The cooperative’s first art showcase was held Sunday, April 15 at Company Shops Market, a food co-op in downtown Burlington. Just as Graham had hoped, the event attracted both Elon students and members of the Burlington community.

Sophomore Meredith Rose and junior Caroline Taylor stopped by to check out the display and to support the new art cooperative. Jennifer Hodges, who lives down the street from Company Shops Market, said she enjoys anything that allows people to demonstrate their creativity.

“I just enjoy seeing all the pretty things, and the fact that people are so creative when you tap into it, it’s just amazing,” she said.

Four Elon students, an Elon faculty member and three community members contributed the art that was for sale, which ranged from wooden carvings to wine bottle lamps and sculptures.

“We always want more (art), but this is a great start,” said sophomore Samantha Italiano, one of the four Elon students who founded the cooperative. “We haven’t even been around for three months, so I think it’s a pretty great turn out. We hope to get some more artists involved, but we also need owners and people who want to buy art.”

Italiano and the three other founders, sophomores Mat Goldberg, Sara McLaughlin and Megan Rollins, are not strangers to the concept of cooperatives. All four took Community Empowerment, a sophomore Leadership Fellows class taught by adjunct professor Patrick Harman during Winter Term, where they came up with ideas for cooperatives in the Burlington area.

“(Harmon) taught us different strategies about how to get involved in the community and make a difference, and the first day of class our project was to create a co-op that the Burlington community could use,” Goldberg said. “We took everything that he taught us and the tools and lessons and different paradigms of our learning and are working to make it a reality.”

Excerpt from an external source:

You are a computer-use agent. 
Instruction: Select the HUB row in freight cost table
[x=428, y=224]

The concept of an art cooperative differs from that of an art sale because of the opportunity of involvement. Anyone can become a lifetime owner of the cooperative for a one-time fee of $75, which entitles he or she to discounts on the art and signs them up to receive newsletters and promotional items. Contributing artists who decide to become owners also receive an increase in their share of the profit. For non-owners, the split is 40/60, with the artist receiving 40 percent of the profit and the cooperative receiving the rest. The split is 50/50 for owners.

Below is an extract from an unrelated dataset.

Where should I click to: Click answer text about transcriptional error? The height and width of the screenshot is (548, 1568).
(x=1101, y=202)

The money the cooperative receives is being collected to provide for future endeavors, Goldberg said. In particular, the founders hope to open a store front, and the money will be put towards rent and supplies.

Italiano, who is interested in performing arts, said she looks forward to expanding the co-op beyond the fine arts. She hopes they will be able to offer classes and performances.

“We envision this to become an art center and not just a one-day art event,” Goldberg said. "We see the world as our oyster. There are a lot of possibilities.”